---- Provided data

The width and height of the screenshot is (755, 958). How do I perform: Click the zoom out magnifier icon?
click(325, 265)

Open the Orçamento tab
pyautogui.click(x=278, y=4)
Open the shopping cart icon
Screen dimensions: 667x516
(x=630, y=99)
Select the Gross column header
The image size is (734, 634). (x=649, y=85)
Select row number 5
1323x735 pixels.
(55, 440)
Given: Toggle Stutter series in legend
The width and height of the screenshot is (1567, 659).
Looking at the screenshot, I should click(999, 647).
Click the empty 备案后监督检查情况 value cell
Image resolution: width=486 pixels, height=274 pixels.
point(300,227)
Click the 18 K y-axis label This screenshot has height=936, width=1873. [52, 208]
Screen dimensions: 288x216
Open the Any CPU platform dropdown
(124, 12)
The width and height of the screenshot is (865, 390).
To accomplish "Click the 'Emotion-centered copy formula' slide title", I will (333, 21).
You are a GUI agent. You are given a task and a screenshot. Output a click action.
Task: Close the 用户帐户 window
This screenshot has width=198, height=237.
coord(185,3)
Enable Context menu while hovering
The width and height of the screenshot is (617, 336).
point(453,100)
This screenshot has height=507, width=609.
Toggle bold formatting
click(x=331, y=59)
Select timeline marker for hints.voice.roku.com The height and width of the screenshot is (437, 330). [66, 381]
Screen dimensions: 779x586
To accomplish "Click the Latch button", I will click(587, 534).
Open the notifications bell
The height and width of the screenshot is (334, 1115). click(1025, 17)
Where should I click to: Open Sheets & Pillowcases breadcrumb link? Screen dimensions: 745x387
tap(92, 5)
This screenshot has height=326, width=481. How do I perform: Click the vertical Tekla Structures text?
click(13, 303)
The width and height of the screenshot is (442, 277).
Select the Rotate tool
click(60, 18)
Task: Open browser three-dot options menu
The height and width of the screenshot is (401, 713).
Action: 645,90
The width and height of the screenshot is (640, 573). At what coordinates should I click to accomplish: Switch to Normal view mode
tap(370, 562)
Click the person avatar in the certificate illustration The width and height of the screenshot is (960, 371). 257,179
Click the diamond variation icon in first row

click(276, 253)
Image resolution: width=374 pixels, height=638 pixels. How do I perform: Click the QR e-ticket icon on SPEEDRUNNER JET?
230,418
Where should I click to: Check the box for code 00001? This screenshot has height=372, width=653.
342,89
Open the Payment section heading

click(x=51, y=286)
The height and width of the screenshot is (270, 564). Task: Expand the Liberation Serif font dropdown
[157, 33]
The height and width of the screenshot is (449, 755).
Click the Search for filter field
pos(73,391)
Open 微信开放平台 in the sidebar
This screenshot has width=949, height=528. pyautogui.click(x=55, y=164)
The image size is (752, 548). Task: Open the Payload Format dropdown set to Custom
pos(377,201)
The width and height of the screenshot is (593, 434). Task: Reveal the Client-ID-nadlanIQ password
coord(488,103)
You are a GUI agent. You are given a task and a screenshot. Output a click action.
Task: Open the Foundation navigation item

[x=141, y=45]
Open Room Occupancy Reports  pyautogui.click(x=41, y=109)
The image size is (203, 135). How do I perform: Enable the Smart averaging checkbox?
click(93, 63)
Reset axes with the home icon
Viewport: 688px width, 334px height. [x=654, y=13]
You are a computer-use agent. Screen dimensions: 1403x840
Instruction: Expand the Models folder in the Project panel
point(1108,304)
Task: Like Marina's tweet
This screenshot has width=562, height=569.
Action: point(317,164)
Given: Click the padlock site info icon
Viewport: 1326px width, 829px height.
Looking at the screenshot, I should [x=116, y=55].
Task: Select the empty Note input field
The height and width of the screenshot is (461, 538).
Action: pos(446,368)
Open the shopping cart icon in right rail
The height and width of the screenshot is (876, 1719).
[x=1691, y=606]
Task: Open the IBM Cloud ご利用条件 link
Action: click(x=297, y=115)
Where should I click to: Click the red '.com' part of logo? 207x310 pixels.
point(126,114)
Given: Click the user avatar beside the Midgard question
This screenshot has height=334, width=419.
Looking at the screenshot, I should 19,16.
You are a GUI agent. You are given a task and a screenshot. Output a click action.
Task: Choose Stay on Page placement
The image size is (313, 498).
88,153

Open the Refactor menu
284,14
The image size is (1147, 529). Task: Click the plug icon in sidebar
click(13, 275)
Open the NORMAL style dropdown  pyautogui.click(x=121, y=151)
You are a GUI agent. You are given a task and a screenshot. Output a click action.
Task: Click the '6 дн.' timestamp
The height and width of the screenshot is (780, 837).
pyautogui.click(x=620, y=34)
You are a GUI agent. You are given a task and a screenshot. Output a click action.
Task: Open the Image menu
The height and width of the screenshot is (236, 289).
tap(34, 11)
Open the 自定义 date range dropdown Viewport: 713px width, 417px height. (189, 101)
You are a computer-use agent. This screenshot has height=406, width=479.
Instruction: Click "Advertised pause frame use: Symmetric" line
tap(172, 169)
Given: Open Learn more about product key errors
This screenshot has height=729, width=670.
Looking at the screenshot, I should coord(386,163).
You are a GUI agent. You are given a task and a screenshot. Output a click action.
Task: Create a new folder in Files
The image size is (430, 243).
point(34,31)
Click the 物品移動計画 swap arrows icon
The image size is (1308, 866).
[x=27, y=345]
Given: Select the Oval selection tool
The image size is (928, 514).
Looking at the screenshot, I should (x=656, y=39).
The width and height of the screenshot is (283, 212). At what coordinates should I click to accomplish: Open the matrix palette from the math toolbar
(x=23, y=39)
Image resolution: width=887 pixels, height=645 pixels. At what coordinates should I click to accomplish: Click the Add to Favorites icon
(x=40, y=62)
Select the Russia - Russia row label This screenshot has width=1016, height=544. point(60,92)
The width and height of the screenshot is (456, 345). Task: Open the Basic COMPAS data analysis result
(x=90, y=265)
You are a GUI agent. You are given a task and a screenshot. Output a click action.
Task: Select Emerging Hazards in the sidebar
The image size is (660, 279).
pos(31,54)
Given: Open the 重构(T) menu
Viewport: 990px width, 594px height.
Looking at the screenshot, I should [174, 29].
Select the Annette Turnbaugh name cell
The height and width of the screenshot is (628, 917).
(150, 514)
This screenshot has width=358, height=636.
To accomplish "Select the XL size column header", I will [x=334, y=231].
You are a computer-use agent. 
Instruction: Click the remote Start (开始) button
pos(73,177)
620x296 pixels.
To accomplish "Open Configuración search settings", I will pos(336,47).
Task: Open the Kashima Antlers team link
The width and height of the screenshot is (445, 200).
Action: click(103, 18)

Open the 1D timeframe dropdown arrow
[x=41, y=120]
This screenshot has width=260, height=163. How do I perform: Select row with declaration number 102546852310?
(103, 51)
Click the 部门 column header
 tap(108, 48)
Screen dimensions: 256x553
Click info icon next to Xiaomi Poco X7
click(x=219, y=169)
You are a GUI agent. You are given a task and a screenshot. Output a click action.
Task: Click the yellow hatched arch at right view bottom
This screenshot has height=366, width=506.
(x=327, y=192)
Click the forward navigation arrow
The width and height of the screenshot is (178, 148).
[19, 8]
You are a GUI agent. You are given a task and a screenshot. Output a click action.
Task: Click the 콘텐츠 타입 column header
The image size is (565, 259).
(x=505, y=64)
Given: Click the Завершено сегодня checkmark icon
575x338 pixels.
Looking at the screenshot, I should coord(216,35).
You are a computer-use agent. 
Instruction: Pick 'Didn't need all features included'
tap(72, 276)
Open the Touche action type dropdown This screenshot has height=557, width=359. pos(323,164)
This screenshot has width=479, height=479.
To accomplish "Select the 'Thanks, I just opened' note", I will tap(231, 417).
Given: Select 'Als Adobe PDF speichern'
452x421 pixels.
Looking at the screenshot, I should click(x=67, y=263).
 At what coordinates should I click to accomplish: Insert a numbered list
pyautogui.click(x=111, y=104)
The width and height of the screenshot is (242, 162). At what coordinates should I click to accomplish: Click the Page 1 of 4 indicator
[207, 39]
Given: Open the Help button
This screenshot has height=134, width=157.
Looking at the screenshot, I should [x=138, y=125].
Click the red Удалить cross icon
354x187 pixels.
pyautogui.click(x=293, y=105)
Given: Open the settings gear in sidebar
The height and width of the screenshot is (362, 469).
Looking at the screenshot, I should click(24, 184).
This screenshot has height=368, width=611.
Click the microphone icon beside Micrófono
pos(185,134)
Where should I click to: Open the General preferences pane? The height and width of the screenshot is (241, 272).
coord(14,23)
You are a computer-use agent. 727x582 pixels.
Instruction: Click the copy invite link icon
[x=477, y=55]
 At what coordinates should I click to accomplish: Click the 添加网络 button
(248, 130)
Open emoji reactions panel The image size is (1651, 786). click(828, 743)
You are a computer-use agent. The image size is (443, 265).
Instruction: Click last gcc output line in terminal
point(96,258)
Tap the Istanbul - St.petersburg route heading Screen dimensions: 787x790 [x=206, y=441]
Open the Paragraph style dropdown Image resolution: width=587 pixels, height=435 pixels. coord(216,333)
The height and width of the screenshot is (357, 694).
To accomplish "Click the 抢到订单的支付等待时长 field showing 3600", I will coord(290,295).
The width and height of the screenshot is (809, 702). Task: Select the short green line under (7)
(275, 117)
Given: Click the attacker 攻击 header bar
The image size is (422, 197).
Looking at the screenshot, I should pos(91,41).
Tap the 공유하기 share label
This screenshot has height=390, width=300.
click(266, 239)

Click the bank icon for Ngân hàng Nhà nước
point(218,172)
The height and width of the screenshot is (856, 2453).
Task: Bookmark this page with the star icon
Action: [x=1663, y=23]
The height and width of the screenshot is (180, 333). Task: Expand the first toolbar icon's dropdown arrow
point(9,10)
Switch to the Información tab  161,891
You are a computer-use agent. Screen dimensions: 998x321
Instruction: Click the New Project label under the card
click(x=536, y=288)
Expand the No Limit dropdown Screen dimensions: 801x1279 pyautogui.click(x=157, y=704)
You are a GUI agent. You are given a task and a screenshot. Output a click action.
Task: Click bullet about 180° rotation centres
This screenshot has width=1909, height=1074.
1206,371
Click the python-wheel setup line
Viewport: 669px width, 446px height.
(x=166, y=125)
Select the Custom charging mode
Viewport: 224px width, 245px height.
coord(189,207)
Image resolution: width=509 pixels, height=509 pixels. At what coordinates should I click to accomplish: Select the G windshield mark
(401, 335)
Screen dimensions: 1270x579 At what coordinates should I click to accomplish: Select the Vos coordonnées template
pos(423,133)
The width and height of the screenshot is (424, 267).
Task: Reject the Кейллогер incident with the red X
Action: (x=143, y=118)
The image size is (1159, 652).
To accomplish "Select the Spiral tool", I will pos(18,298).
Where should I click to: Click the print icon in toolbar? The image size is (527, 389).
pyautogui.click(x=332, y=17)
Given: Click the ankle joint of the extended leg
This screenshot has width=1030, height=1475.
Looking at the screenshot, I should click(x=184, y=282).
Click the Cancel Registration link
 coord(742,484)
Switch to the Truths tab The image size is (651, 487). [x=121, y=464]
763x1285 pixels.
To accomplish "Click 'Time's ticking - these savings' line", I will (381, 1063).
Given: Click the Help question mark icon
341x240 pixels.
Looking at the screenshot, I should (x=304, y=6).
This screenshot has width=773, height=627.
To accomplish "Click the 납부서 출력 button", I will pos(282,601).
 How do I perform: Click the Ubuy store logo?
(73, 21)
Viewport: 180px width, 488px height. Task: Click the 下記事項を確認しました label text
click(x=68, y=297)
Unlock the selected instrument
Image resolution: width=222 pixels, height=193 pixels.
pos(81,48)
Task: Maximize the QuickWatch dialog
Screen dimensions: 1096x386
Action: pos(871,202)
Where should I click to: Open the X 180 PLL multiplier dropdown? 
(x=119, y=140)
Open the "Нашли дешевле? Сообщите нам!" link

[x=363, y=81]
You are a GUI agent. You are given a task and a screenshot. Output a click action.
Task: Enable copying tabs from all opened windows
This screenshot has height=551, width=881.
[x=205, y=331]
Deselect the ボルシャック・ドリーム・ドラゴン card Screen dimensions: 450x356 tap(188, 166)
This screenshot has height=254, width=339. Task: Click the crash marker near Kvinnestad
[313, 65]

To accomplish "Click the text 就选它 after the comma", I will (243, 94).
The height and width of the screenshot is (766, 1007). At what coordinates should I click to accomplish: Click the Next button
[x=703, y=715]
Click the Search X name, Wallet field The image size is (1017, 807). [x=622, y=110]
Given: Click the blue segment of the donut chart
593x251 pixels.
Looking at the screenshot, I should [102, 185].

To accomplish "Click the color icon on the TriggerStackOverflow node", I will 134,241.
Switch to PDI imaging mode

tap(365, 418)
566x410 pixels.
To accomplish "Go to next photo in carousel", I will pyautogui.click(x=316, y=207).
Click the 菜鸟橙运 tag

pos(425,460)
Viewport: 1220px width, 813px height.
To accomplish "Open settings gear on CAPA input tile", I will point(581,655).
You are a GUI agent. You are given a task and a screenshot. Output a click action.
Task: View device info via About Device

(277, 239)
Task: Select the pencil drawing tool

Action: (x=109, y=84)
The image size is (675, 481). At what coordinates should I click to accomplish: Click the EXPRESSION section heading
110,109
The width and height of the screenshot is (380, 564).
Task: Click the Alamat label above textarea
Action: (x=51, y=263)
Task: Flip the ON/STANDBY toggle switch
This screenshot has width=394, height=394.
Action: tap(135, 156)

--------

◆ **Directions for this task**: Look above for the line with "Viewport: 224px width, 245px height."; retype exactly that line, every line after it up to the line with "763x1285 pixels.", and that line too, nothing else.

◆ **Expected answer**:
Viewport: 224px width, 245px height.
coord(189,207)
Image resolution: width=509 pixels, height=509 pixels. At what coordinates should I click to accomplish: Select the G windshield mark
(401, 335)
Screen dimensions: 1270x579 At what coordinates should I click to accomplish: Select the Vos coordonnées template
pos(423,133)
The width and height of the screenshot is (424, 267).
Task: Reject the Кейллогер incident with the red X
Action: (x=143, y=118)
The image size is (1159, 652).
To accomplish "Select the Spiral tool", I will pos(18,298).
Where should I click to: Click the print icon in toolbar? The image size is (527, 389).
pyautogui.click(x=332, y=17)
Given: Click the ankle joint of the extended leg
This screenshot has width=1030, height=1475.
Looking at the screenshot, I should click(x=184, y=282).
Click the Cancel Registration link
 coord(742,484)
Switch to the Truths tab The image size is (651, 487). [x=121, y=464]
763x1285 pixels.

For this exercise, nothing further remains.